_EXERCISE PROMPT_
Rewrite the material so that "Julie Burk Parfums" stands wherever "Julie Burk Perfumes" appears, with nothing else changed.

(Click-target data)
|---|

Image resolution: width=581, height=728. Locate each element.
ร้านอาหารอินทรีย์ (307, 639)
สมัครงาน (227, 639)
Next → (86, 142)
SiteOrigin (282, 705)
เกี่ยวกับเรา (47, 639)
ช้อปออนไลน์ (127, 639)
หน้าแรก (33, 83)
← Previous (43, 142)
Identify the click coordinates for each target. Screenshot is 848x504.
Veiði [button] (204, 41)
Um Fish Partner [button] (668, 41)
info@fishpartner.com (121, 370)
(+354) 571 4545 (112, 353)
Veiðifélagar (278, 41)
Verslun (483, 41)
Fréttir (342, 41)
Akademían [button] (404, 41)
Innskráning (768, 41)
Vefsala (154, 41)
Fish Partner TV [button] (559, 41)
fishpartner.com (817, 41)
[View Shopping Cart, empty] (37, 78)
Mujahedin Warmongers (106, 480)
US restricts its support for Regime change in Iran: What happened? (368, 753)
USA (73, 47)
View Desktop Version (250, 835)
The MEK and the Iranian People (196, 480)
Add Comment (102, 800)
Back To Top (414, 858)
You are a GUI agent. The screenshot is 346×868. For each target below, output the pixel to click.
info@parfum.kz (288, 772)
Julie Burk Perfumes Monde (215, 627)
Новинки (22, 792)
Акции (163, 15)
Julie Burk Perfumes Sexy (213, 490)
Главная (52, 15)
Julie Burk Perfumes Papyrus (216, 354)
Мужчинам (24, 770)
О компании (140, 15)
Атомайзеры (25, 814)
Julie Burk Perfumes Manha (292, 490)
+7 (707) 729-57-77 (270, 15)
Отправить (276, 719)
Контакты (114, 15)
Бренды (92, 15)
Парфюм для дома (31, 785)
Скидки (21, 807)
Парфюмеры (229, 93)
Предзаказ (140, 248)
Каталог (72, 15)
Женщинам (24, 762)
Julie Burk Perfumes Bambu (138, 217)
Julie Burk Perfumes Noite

|---|

_REPLY TO THE TASK_
Image resolution: width=581, height=728. Locate each element.
ร้านอาหารอินทรีย์ (307, 639)
สมัครงาน (227, 639)
Next → (86, 142)
SiteOrigin (282, 705)
เกี่ยวกับเรา (47, 639)
ช้อปออนไลน์ (127, 639)
หน้าแรก (33, 83)
← Previous (43, 142)
Identify the click coordinates for each target. Screenshot is 848x504.
Veiði [button] (204, 41)
Um Fish Partner [button] (668, 41)
info@fishpartner.com (121, 370)
(+354) 571 4545 (112, 353)
Veiðifélagar (278, 41)
Verslun (483, 41)
Fréttir (342, 41)
Akademían [button] (404, 41)
Innskráning (768, 41)
Vefsala (154, 41)
Fish Partner TV [button] (559, 41)
fishpartner.com (817, 41)
[View Shopping Cart, empty] (37, 78)
Mujahedin Warmongers (106, 480)
US restricts its support for Regime change in Iran: What happened? (368, 753)
USA (73, 47)
View Desktop Version (250, 835)
The MEK and the Iranian People (196, 480)
Add Comment (102, 800)
Back To Top (414, 858)
You are a GUI agent. The screenshot is 346×868. For each target below, output the pixel to click.
info@parfum.kz (288, 772)
Julie Burk Parfums Monde (215, 627)
Новинки (22, 792)
Акции (163, 15)
Julie Burk Parfums Sexy (213, 490)
Главная (52, 15)
Julie Burk Parfums Papyrus (216, 354)
Мужчинам (24, 770)
О компании (140, 15)
Атомайзеры (25, 814)
Julie Burk Parfums Manha (292, 490)
+7 (707) 729-57-77 (270, 15)
Отправить (276, 719)
Контакты (114, 15)
Бренды (92, 15)
Парфюм для дома (31, 785)
Скидки (21, 807)
Парфюмеры (229, 93)
Предзаказ (140, 248)
Каталог (72, 15)
Женщинам (24, 762)
Julie Burk Parfums Bambu (138, 217)
Julie Burk Parfums Noite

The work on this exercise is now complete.